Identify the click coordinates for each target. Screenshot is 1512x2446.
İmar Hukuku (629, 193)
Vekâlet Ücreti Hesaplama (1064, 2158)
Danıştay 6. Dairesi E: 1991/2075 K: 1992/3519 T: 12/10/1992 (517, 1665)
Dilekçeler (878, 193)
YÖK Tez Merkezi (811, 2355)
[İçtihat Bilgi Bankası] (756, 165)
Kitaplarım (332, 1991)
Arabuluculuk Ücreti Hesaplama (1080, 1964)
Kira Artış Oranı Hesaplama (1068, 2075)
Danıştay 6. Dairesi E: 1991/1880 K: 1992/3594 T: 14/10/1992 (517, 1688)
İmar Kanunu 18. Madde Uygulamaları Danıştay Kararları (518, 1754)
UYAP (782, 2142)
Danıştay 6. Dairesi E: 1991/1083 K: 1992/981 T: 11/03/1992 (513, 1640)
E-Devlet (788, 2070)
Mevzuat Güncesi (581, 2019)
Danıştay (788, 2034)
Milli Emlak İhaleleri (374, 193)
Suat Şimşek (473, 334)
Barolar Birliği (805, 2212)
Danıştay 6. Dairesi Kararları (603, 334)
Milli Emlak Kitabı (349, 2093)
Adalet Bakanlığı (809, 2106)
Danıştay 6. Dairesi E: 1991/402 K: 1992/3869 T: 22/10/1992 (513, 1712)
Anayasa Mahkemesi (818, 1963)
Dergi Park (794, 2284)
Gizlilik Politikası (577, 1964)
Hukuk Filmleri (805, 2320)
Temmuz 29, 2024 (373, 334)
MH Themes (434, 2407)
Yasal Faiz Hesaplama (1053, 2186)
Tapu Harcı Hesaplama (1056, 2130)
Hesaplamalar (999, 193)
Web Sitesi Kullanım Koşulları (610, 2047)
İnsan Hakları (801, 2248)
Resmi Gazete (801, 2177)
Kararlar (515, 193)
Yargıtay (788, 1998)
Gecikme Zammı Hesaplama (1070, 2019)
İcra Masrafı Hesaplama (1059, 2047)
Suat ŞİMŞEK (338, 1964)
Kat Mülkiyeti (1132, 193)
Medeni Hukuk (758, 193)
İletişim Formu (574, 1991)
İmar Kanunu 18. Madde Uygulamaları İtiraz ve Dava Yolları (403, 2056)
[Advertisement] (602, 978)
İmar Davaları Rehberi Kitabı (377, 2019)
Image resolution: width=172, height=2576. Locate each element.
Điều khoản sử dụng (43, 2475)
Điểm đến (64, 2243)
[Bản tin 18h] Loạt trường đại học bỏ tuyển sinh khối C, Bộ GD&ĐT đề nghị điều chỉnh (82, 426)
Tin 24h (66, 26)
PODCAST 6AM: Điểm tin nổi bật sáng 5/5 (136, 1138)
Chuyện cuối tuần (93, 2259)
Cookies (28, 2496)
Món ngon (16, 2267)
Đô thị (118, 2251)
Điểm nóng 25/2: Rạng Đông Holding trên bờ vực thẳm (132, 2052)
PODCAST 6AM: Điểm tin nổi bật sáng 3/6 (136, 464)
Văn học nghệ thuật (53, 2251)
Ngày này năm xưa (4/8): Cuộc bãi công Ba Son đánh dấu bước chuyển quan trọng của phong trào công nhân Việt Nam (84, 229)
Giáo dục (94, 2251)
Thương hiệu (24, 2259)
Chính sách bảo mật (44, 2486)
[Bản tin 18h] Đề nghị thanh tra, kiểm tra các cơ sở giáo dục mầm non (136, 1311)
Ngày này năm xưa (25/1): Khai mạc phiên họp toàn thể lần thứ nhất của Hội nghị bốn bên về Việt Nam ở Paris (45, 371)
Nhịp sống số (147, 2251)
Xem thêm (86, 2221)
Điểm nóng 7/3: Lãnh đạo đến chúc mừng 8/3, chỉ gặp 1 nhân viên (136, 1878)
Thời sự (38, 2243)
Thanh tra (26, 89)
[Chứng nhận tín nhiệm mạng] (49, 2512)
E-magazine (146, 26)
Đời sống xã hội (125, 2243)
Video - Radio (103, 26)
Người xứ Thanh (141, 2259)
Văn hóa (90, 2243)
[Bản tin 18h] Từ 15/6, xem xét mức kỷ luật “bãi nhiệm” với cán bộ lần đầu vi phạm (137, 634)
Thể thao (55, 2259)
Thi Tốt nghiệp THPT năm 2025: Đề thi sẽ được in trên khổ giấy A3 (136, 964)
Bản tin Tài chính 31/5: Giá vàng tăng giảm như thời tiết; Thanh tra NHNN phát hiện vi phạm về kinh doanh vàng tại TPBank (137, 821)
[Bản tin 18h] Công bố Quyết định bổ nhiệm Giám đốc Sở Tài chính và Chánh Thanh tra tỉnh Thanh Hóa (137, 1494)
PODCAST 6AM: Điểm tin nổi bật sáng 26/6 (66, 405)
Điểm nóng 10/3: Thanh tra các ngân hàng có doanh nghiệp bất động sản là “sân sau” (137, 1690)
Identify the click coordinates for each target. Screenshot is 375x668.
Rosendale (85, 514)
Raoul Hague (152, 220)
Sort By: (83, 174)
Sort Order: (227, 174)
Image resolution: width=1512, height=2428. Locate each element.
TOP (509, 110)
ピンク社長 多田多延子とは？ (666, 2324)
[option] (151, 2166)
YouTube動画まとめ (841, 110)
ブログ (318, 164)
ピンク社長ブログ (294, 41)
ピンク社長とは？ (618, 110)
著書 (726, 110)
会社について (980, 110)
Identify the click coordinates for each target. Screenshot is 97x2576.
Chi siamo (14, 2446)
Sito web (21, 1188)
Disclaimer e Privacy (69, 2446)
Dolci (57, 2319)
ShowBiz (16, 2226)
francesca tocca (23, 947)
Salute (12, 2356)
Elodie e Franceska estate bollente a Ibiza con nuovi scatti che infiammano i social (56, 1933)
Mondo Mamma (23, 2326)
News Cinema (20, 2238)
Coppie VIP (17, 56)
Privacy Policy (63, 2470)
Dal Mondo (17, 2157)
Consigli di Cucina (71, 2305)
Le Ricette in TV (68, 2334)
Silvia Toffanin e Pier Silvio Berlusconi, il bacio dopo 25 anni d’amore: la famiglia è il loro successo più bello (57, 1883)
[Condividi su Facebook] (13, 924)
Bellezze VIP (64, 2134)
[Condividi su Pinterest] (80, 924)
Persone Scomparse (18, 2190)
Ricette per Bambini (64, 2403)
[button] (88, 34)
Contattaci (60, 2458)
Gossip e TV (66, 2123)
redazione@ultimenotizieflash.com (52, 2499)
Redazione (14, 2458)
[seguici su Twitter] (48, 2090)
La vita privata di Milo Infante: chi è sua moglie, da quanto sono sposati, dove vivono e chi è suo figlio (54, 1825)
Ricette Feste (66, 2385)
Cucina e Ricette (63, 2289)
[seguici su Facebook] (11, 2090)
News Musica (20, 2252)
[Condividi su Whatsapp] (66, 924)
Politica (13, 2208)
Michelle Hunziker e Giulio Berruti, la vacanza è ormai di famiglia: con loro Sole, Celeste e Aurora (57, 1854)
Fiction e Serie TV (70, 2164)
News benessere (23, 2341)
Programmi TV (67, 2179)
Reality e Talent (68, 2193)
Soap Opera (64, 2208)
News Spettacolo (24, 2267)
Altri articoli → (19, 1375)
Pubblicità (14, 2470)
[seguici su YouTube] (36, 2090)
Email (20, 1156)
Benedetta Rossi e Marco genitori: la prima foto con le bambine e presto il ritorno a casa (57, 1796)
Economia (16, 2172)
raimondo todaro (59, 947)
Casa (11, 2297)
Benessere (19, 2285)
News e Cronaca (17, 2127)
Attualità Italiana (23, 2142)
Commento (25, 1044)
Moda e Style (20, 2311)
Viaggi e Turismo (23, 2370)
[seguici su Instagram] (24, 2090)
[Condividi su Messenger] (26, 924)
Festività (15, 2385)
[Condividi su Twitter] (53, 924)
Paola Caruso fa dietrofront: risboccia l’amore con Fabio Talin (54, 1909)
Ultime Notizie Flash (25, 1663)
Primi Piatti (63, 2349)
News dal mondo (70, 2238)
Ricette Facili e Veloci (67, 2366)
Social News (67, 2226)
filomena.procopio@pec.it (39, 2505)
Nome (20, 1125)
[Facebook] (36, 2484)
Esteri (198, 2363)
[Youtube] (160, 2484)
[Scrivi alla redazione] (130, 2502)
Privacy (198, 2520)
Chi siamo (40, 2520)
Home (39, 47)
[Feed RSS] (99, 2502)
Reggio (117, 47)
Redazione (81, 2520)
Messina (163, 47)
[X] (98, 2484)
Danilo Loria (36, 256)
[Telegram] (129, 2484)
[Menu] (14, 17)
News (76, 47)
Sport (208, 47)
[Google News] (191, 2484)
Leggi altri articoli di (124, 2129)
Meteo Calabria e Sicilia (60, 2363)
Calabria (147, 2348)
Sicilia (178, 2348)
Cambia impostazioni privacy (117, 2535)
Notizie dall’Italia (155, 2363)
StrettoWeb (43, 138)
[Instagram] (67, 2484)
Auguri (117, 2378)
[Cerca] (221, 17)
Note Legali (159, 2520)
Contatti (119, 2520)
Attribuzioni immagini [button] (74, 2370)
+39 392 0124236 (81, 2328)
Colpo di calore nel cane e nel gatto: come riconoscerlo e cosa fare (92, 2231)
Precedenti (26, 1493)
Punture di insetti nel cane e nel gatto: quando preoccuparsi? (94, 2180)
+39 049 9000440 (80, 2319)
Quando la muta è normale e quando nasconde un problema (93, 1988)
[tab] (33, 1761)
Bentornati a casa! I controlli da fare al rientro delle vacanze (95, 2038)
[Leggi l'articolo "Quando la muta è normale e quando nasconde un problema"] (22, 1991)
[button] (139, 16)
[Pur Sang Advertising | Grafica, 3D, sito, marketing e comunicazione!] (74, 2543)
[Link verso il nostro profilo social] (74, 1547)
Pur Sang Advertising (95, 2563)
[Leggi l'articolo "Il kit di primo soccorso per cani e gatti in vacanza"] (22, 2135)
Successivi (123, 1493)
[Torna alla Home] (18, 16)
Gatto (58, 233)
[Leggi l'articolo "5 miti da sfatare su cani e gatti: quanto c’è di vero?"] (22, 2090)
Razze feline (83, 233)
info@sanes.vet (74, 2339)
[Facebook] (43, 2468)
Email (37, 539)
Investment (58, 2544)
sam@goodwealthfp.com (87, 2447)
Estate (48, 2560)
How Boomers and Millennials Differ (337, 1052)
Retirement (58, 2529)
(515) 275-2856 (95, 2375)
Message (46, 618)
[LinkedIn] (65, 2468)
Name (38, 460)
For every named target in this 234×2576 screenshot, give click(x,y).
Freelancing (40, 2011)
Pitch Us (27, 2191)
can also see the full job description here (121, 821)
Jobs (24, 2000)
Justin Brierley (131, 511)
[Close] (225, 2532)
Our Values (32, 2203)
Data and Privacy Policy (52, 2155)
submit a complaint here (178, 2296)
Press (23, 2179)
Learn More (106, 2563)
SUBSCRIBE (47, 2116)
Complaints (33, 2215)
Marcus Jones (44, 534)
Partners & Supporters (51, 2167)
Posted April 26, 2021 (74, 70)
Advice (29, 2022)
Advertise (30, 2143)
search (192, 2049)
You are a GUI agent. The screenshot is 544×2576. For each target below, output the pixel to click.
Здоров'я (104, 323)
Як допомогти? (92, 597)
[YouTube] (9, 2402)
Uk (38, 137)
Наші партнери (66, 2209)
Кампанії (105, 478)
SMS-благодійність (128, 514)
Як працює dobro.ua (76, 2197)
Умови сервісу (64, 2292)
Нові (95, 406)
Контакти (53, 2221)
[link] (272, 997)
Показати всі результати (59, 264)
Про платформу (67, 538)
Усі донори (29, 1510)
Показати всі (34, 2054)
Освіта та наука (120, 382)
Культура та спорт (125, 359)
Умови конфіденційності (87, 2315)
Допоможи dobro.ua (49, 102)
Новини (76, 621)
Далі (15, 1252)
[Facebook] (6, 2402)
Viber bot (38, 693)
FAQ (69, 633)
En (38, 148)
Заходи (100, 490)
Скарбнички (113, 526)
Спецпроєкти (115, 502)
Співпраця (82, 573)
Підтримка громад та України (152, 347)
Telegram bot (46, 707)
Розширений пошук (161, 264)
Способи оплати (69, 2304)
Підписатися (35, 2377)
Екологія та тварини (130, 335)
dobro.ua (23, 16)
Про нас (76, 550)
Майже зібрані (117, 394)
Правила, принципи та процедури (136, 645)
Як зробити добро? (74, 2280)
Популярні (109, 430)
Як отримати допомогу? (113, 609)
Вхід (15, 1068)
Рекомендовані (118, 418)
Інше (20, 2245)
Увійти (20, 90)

..............................

WORK INSTRUCTIONS — Your answer must be the lines from the first line of the records through the line containing "Hukuk Filmleri (805, 2320)", copied exactly.

FINISHED TASK —
Identify the click coordinates for each target. Screenshot is 1512x2446.
İmar Hukuku (629, 193)
Vekâlet Ücreti Hesaplama (1064, 2158)
Danıştay 6. Dairesi E: 1991/2075 K: 1992/3519 T: 12/10/1992 (517, 1665)
Dilekçeler (878, 193)
YÖK Tez Merkezi (811, 2355)
[İçtihat Bilgi Bankası] (756, 165)
Kitaplarım (332, 1991)
Arabuluculuk Ücreti Hesaplama (1080, 1964)
Kira Artış Oranı Hesaplama (1068, 2075)
Danıştay 6. Dairesi E: 1991/1880 K: 1992/3594 T: 14/10/1992 (517, 1688)
İmar Kanunu 18. Madde Uygulamaları Danıştay Kararları (518, 1754)
UYAP (782, 2142)
Danıştay 6. Dairesi E: 1991/1083 K: 1992/981 T: 11/03/1992 (513, 1640)
E-Devlet (788, 2070)
Mevzuat Güncesi (581, 2019)
Danıştay (788, 2034)
Milli Emlak İhaleleri (374, 193)
Suat Şimşek (473, 334)
Barolar Birliği (805, 2212)
Danıştay 6. Dairesi Kararları (603, 334)
Milli Emlak Kitabı (349, 2093)
Adalet Bakanlığı (809, 2106)
Danıştay 6. Dairesi E: 1991/402 K: 1992/3869 T: 22/10/1992 (513, 1712)
Anayasa Mahkemesi (818, 1963)
Dergi Park (794, 2284)
Gizlilik Politikası (577, 1964)
Hukuk Filmleri (805, 2320)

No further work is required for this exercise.